The 'TEC squad' should be at the front to create a road block perhaps. Last to leave they will automatically be at the back. What taxi driver is going to risk his cab against Davy's 64 cm relaxed thighs. It's already a hazard for passing cabbies as female passengers try to clamber out of windows at the sight of 'walnuts crackers, football shorts billowing expectantly. The threat of two intimidating bollards, astride a bike, would be more than his job's worth. Guv. 


Just as an edit: Keep your eyes peeled for any car with a Liverpool scarf fluttering from the window. Form a ring around the ride leader and be prepared to die for the cause. The poor bloke is in bother over in the football thread already!


----------



## threebikesmcginty (17 May 2012)

Oxford?


----------



## StuartG (17 May 2012)

Romford?
Unforgettable street entertainment and a neat little chicken shack!


----------



## swansonj (17 May 2012)

WORK INSTRUCTION – Copy the forum thread above in full, word for word.

EXTRACTED MATERIAL –
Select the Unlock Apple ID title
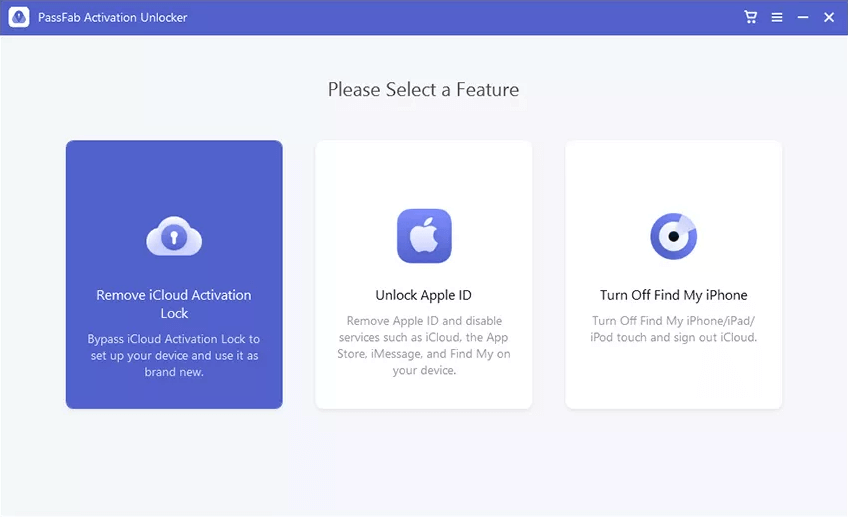848x517 pixels. click(423, 295)
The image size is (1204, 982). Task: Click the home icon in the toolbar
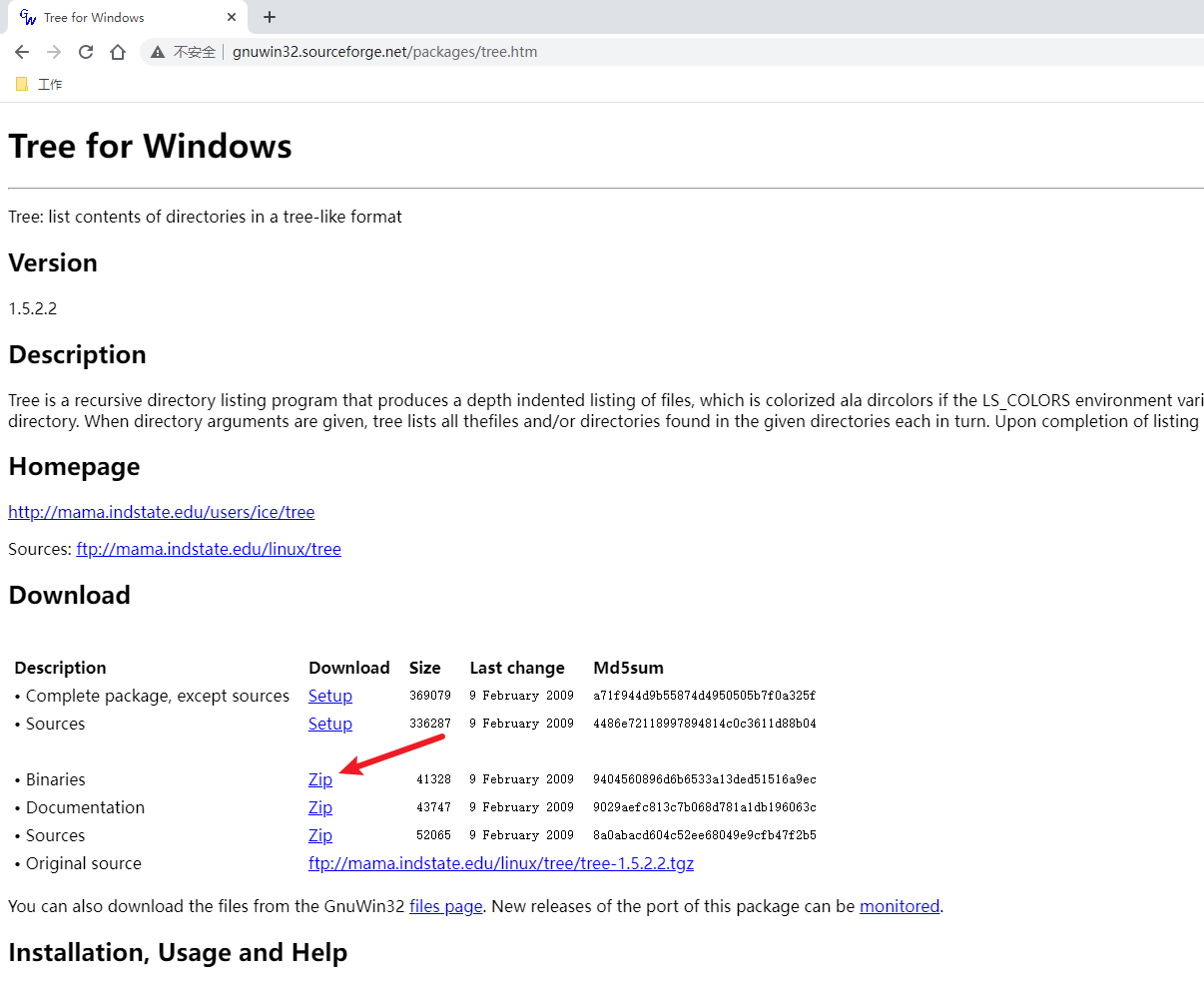tap(119, 51)
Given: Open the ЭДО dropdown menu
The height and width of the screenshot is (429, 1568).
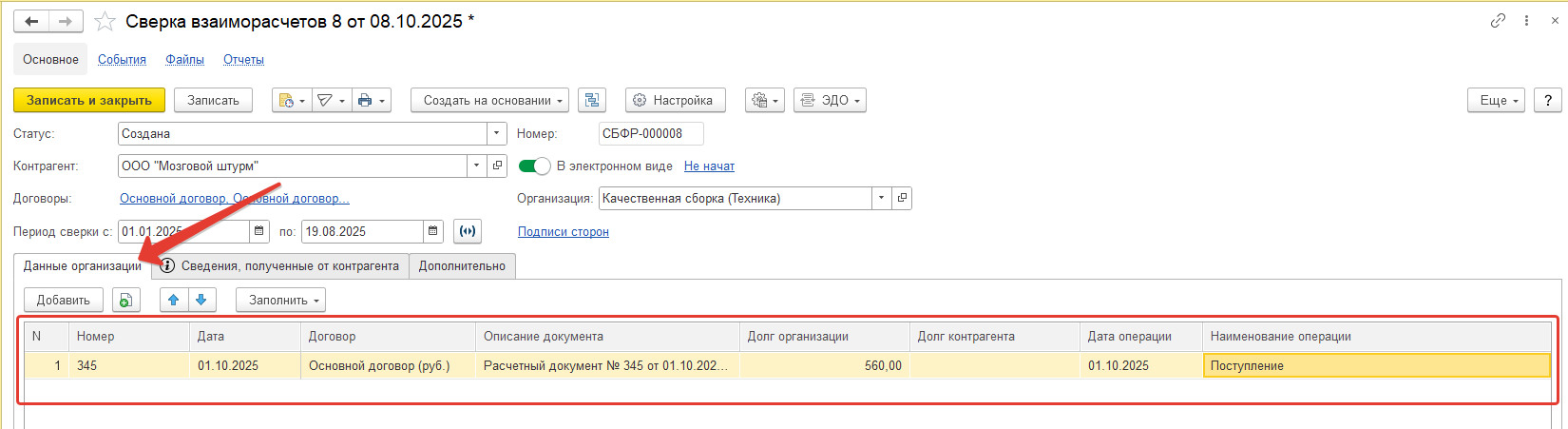Looking at the screenshot, I should click(829, 100).
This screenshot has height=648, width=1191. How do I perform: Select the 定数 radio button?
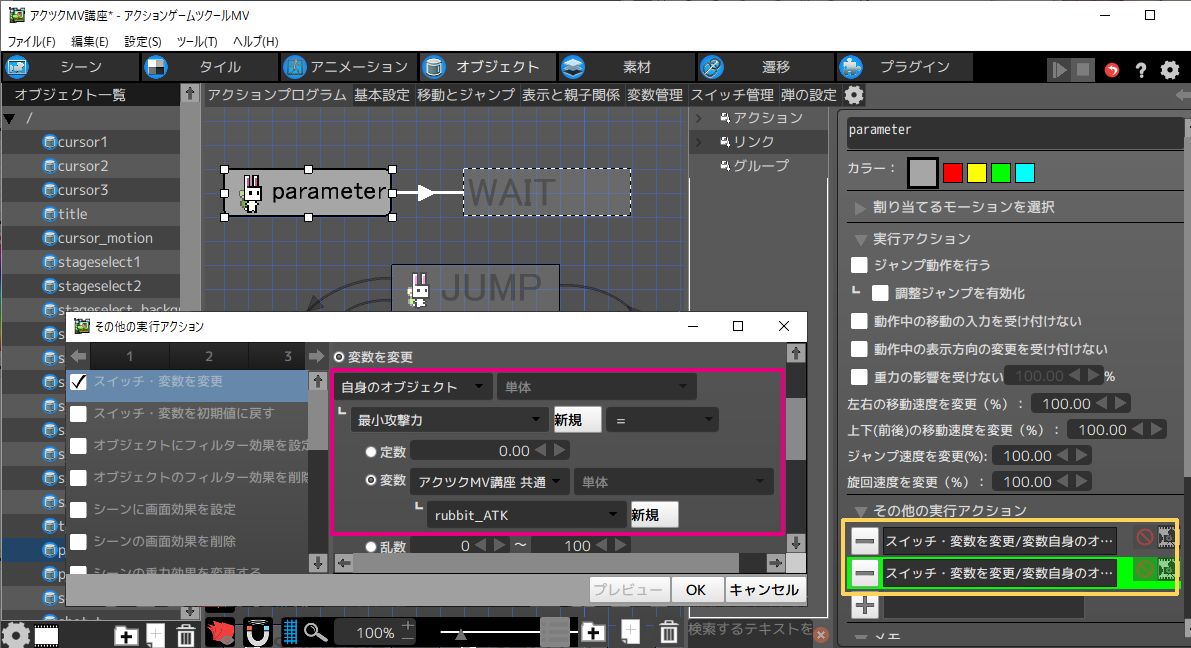[x=372, y=451]
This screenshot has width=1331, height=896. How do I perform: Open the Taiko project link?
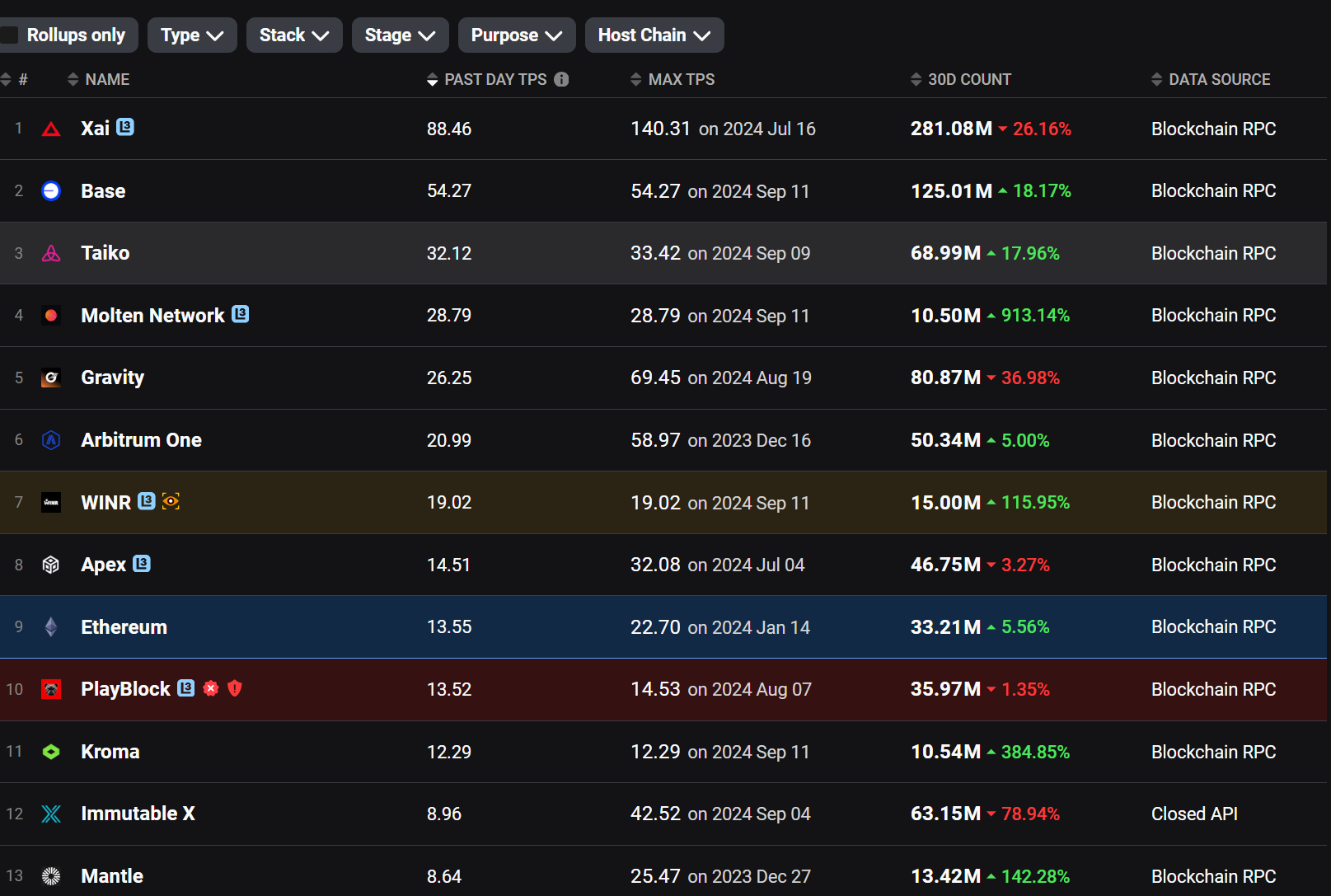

WRITTEN REPLY –
The 'TEC squad' should be at the front to create a road block perhaps. Last to leave they will automatically be at the back. What taxi driver is going to risk his cab against Davy's 64 cm relaxed thighs. It's already a hazard for passing cabbies as female passengers try to clamber out of windows at the sight of 'walnuts crackers, football shorts billowing expectantly. The threat of two intimidating bollards, astride a bike, would be more than his job's worth. Guv. 


Just as an edit: Keep your eyes peeled for any car with a Liverpool scarf fluttering from the window. Form a ring around the ride leader and be prepared to die for the cause. The poor bloke is in bother over in the football thread already!


----------



## threebikesmcginty (17 May 2012)

Oxford?


----------



## StuartG (17 May 2012)

Romford?
Unforgettable street entertainment and a neat little chicken shack!


----------



## swansonj (17 May 2012)